Students in front of the stadium at Olympia with Mr. Kiritsis (UINDY Vice Chancellor)

It’s 9:30 AM and we are leaving the beautiful Olympion Asty hotel. After having a very filling breakfast, we headed out to Zeus’s Sanctuary, where the original Olympics were held. There we met our fantastic tour guide who started to walk us into the fields. Sitting briefly, we received the general background of the sanctuary and the Olympic games. Our guide explained to us the social, political, and religious reasons the Olympics were held.

Walking into the Sanctuary of Zeus (Olympia)

Walking into the Sanctuary of Zeus (Olympia)

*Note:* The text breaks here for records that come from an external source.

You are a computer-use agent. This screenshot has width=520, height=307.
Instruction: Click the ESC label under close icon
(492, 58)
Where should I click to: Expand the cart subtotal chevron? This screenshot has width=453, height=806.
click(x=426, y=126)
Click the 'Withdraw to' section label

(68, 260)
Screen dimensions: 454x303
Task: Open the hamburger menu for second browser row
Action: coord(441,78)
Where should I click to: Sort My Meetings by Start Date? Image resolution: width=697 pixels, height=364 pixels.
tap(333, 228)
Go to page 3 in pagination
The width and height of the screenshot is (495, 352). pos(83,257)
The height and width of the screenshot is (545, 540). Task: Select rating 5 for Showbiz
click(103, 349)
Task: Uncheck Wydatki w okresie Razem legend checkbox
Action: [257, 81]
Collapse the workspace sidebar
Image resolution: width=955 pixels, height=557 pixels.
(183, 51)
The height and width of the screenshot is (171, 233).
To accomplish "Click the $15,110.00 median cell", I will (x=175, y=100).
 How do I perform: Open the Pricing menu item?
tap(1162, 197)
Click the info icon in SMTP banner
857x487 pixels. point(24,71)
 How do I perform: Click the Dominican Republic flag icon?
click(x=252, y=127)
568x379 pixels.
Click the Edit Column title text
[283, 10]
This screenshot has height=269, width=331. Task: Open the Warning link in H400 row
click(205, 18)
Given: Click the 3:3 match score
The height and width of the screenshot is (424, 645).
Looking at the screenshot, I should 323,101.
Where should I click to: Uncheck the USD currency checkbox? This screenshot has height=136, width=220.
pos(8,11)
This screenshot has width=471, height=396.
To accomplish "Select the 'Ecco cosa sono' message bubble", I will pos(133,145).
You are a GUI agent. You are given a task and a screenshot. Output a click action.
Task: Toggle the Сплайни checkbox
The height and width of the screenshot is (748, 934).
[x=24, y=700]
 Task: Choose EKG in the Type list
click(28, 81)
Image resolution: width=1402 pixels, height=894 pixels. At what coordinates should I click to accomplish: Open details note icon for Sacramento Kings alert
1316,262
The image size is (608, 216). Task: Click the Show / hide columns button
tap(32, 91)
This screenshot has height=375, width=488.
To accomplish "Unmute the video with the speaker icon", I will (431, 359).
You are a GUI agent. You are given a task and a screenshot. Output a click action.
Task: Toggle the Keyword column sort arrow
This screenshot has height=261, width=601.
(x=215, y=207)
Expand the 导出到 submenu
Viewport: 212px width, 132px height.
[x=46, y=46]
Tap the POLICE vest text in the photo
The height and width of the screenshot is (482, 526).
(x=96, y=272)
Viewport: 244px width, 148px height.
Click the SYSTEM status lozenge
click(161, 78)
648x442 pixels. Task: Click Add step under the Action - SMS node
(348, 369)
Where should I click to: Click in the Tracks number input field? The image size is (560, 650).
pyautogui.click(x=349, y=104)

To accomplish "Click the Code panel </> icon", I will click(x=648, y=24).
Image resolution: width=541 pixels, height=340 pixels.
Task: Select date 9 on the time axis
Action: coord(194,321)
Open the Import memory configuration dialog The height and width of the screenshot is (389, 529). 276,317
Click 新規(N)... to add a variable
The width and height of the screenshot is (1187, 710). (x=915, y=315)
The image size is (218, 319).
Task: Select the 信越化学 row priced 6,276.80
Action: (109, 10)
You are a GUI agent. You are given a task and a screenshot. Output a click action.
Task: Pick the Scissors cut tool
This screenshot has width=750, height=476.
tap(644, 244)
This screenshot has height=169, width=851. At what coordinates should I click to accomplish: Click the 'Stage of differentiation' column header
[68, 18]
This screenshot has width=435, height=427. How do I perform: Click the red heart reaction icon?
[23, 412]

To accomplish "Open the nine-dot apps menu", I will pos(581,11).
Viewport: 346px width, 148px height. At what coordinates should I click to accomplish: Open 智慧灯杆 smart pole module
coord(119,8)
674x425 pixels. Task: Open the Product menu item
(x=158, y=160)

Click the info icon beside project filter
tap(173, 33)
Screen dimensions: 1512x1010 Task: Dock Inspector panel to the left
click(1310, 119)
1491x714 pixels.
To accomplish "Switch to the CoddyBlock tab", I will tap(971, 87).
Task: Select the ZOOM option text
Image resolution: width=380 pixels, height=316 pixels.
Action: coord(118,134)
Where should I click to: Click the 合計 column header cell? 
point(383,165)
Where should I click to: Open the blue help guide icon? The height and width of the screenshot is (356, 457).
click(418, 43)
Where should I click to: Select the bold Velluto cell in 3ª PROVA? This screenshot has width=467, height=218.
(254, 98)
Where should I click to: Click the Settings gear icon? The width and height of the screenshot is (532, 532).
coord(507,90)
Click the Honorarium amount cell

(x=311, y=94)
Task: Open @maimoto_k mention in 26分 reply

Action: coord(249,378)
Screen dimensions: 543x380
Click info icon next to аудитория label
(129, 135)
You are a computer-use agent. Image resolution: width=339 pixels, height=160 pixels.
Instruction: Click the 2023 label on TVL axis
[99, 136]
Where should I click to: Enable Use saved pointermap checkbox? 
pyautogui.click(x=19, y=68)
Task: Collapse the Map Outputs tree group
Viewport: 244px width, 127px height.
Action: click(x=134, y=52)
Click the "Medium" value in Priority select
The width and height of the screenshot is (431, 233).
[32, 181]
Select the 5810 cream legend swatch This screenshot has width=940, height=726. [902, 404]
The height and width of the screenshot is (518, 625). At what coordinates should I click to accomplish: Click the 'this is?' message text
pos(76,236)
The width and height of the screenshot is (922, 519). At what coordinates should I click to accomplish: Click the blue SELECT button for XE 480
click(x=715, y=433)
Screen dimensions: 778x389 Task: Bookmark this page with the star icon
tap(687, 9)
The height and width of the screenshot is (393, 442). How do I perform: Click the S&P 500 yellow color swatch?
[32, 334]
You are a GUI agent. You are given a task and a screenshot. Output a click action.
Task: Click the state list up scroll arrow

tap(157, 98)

Soon enough we began our walk towards the old track field. We stopped in front of the old Temple of Hera where we sat for another presentation from our tour guide. She showed us all of the surrounding ruins where we stopped and explained what each one was. The first ruin she showed us was the Phillipian, a structure built by Phillip II when Greece operated under Macedonian rule. It was a great opportunity to see the Phillipian, since Greece has been using the structure as a point against FYROM in the Macedonia name dispute. We also saw the Temple of Hera and the place where the original Olympic flame use to be lit.

Learning about the religious, social, and political effects of the Olympics.

Learning about the religious, social, and political effects of the Olympics.

From there we continued towards the original track where field and running events were held. Before entering the track, our tour guide gave us one last lecture. She gave us further details about the Olympics, such as how the events consisted of only men with one woman. She also elucidated on some of the social, political, and religious reasons behind the events. From there we walked directly to the field. On the way in we took an awesome group photo at the archway. Once inside, students lined up on the end of the track to pose for a faux running shot. Some students actually decided to follow through on the pose by sprinting to the end of the track and back. We then had some free time in the area before we met for lunch. Probably the biggest attraction to see after the field was the Temple of Zeus, which many visited.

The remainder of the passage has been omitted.